Instructions for the task – Looking at the records below, count how many lines contain the string "agent". Give that number alone.
- - - - - - -
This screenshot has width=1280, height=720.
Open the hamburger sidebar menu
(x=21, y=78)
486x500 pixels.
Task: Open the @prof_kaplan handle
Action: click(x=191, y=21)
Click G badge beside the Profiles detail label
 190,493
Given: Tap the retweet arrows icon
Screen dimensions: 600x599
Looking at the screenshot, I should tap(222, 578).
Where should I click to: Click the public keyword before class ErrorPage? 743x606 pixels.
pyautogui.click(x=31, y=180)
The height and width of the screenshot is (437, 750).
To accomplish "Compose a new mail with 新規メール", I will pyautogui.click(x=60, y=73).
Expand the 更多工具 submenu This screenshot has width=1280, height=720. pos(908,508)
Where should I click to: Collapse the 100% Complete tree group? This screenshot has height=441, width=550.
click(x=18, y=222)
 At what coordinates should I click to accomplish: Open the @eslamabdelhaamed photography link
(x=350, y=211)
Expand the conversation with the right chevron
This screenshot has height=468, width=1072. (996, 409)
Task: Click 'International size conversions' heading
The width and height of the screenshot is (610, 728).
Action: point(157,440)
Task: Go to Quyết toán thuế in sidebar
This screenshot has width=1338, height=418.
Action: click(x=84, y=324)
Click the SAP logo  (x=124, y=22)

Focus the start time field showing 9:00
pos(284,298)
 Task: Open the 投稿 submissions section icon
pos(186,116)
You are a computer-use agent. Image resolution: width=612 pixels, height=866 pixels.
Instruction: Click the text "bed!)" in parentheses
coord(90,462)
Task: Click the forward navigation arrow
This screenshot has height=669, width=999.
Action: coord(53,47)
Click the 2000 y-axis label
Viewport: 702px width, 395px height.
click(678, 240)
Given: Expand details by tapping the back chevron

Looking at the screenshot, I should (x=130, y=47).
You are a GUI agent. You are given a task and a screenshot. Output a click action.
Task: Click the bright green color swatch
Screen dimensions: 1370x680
- - - - - - -
Solution to this exercise – 2